$15 million grant approved for state if it can match it
Hawaii hospitals would receive $15 million in federal funds to help with rising costs and numbers of Medicaid and uninsured patients under legislation passed by the U.S. Senate.
Matching state funds would be needed to tap the money in the Medicare Improvement for Patients and Providers Act of 2008 if it becomes law.
U.S. Sens. Daniel K. Akaka and Daniel K. Inouye issued a news release praising the bill, which passed yesterday by a veto-proof vote of 69-30.
The $15 million is provided in so-called Disproportionate Share Hospital resources to help support Hawaii hospitals for uncompensated care. To draw on the money, the Legislature would have to provide matching funds of $2.5 million in the fourth quarter of this year, $10 million in 2009 and $2.5 million for the first quarter of 2010.
The bill also would protect doctors from a 10.6 percent reduction in Medicare reimbursements and increase preventive health care coverage.
"There is no doubt that this bill is a prescription for better health care," Inouye said.
Akaka said many of the bill's opponents had a chance to meet with doctors, beneficiaries and military families during the Fourth of July recess and "now understand how tremendously important it is."
"This legislation must become law to protect access to health care for seniors, individuals with disabilities and members of our armed services and their families," he said.
"I was so pleased to see my good friend and colleague Ted Kennedy return to the Senate to help lead passage of this vital bill," Akaka said, referring to the Massachusetts senator who had been diagnosed with a brain tumor.
Inouye said, "I am pleased that we have overcome the opposition and passed the Medicare Improvements Act. Congressional approval means the health care of our nation's seniors, veterans and active-duty military are no longer in jeopardy.

To do:
In the article on the $15 million hospital grant, what was the Senate vote on the bill? The listing after this article is separate material with no connection to it.

(Dataset entries)
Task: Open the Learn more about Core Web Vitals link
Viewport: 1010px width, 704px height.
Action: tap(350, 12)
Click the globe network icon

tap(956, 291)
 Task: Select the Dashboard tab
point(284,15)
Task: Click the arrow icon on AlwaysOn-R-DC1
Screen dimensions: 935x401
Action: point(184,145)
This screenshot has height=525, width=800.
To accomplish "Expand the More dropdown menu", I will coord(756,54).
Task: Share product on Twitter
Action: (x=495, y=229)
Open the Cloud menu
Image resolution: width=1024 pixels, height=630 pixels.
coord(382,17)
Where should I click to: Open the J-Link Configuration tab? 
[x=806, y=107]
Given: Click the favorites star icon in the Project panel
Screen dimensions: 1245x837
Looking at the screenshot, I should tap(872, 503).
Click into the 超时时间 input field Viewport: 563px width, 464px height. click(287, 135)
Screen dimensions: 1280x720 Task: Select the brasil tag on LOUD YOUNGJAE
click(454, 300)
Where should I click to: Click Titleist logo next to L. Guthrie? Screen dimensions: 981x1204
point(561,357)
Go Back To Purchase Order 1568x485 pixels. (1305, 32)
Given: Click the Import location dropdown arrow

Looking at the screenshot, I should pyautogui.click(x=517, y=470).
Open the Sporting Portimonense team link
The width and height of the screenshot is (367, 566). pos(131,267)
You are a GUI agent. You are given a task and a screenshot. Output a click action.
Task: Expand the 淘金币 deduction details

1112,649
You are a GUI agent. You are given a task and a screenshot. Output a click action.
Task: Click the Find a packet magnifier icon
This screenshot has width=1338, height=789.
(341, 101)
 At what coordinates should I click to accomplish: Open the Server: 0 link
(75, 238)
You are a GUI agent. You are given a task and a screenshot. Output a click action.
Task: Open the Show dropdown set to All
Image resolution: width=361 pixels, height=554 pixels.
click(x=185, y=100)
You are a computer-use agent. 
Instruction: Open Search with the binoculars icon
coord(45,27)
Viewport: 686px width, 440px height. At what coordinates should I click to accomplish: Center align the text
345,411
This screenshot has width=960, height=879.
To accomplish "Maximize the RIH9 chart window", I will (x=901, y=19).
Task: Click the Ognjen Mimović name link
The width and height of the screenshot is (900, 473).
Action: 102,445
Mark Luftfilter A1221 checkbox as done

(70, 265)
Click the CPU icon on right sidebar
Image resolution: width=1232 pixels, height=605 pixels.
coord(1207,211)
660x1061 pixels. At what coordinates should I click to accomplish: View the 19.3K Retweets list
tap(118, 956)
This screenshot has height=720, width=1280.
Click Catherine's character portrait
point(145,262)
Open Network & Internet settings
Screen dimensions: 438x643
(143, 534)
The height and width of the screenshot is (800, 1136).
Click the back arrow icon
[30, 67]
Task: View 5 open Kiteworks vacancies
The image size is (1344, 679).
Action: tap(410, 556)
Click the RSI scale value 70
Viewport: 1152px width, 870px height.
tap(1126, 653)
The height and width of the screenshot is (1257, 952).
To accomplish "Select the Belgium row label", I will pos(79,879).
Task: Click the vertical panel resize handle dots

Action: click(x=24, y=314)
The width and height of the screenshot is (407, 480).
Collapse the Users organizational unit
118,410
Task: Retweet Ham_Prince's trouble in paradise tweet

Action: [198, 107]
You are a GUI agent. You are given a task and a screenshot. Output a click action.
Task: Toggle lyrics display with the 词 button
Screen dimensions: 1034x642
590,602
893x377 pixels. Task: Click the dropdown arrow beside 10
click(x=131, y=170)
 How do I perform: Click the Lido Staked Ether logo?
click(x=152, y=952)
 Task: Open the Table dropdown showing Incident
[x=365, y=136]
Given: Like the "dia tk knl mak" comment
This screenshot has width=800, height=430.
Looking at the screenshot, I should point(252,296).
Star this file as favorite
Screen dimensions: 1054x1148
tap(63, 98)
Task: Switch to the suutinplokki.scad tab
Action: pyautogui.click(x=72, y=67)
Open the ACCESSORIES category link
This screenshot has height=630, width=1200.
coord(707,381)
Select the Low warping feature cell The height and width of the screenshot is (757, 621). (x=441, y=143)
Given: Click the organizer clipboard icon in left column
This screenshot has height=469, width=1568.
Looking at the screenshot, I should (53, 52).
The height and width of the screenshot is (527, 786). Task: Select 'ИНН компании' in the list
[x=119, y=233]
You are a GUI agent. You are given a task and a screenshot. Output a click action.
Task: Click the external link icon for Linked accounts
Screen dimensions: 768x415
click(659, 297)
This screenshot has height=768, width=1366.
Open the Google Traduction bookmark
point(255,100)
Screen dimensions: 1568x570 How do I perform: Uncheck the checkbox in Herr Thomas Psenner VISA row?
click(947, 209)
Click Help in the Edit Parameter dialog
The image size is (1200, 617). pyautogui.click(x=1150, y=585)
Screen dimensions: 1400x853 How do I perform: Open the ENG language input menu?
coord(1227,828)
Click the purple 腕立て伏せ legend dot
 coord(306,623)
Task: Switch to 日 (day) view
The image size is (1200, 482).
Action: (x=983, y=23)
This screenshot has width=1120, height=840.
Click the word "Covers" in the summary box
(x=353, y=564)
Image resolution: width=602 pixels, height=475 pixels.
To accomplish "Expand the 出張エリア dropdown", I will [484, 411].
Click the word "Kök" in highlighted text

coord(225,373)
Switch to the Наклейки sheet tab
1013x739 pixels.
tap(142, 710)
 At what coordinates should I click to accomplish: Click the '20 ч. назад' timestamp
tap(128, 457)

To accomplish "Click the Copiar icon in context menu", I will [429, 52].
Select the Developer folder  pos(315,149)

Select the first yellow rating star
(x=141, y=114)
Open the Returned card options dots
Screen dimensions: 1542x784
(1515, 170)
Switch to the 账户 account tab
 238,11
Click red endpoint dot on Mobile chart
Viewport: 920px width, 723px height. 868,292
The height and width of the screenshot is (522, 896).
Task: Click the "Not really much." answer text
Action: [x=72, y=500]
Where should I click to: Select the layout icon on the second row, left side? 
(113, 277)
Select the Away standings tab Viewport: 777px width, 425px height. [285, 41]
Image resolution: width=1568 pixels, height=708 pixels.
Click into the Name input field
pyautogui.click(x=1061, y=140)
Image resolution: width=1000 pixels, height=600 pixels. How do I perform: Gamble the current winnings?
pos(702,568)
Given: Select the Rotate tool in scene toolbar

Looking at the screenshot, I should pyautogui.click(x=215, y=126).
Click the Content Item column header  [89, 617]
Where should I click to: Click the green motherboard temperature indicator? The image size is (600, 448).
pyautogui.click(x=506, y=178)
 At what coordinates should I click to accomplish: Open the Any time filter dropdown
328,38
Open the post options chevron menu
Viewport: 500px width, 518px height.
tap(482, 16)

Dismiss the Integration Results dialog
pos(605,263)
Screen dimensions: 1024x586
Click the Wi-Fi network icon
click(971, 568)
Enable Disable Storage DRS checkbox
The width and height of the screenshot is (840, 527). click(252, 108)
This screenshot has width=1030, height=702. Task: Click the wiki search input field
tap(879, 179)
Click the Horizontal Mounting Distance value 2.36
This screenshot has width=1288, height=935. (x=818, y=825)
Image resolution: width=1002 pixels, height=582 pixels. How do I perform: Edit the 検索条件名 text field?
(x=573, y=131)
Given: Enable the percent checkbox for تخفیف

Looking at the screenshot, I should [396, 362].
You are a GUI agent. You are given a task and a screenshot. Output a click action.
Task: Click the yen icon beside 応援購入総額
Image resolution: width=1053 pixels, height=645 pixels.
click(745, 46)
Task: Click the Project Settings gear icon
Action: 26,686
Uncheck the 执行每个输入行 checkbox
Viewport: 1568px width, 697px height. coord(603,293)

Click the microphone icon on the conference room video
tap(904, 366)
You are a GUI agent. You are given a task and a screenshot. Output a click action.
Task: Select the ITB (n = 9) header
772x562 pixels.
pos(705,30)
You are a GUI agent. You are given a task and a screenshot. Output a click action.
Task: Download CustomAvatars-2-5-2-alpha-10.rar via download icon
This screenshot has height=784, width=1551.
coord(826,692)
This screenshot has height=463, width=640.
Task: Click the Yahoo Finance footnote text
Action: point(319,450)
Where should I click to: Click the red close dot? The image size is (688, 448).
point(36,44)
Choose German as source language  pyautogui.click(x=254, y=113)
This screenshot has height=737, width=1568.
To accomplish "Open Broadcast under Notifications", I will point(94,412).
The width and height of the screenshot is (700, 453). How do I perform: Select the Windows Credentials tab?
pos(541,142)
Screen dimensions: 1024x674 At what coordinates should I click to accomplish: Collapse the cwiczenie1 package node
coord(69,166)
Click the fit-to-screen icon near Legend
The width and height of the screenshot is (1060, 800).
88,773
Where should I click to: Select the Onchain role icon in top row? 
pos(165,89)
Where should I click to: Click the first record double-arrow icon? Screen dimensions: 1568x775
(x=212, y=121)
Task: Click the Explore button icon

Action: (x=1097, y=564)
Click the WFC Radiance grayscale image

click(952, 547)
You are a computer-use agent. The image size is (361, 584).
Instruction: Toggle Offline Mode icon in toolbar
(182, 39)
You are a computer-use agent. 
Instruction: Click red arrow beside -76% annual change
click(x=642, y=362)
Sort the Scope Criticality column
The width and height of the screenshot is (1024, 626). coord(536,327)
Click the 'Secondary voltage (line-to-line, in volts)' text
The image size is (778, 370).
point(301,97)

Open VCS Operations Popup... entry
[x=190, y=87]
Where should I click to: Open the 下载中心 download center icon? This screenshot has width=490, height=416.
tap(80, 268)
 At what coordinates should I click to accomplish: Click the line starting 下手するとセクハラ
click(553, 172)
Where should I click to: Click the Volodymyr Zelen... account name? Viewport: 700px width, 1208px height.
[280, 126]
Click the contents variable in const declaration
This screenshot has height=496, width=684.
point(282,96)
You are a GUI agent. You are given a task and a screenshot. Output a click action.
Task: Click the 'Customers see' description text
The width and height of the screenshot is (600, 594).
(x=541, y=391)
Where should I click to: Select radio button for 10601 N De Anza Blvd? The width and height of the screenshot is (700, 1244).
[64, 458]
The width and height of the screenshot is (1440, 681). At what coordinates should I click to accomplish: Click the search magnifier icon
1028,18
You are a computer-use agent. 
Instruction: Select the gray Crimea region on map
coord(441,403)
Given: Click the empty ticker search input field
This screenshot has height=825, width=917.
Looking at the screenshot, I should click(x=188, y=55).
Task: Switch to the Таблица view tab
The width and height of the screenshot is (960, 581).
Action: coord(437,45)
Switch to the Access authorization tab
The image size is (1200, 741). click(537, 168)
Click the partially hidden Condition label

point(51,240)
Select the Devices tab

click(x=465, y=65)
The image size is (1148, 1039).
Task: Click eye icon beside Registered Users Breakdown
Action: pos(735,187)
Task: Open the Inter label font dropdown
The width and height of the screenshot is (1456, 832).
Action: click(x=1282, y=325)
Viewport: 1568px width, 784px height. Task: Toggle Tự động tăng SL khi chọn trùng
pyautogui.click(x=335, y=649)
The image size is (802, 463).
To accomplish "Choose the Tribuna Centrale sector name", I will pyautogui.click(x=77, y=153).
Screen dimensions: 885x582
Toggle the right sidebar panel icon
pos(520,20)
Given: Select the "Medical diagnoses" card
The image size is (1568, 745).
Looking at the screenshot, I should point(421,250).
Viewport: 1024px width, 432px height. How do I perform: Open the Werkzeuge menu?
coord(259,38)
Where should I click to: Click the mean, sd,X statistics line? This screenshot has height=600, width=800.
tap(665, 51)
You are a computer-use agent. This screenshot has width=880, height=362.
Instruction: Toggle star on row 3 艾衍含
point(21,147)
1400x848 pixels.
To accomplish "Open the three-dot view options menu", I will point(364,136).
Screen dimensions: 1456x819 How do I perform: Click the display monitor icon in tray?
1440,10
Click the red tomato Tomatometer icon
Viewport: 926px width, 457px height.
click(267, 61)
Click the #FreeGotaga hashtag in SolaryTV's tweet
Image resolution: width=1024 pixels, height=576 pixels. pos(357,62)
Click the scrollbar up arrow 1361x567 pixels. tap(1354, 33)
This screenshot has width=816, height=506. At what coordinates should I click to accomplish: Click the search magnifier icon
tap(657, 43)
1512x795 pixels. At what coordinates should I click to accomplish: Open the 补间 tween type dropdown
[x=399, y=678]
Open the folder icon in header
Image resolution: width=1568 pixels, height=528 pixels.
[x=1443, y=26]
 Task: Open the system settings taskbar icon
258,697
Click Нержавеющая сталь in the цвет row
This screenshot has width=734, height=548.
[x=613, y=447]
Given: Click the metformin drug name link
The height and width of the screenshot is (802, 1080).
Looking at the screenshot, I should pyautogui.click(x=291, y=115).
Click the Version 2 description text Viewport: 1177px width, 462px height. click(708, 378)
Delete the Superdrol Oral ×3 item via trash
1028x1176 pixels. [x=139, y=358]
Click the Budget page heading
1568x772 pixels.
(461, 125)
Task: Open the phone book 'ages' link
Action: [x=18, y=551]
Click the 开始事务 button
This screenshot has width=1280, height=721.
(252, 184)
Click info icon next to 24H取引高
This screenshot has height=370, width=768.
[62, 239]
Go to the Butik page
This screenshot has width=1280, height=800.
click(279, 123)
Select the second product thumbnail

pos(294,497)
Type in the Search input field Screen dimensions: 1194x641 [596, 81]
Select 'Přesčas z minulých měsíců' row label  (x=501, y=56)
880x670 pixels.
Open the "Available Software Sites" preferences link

Answer to this problem:
69-30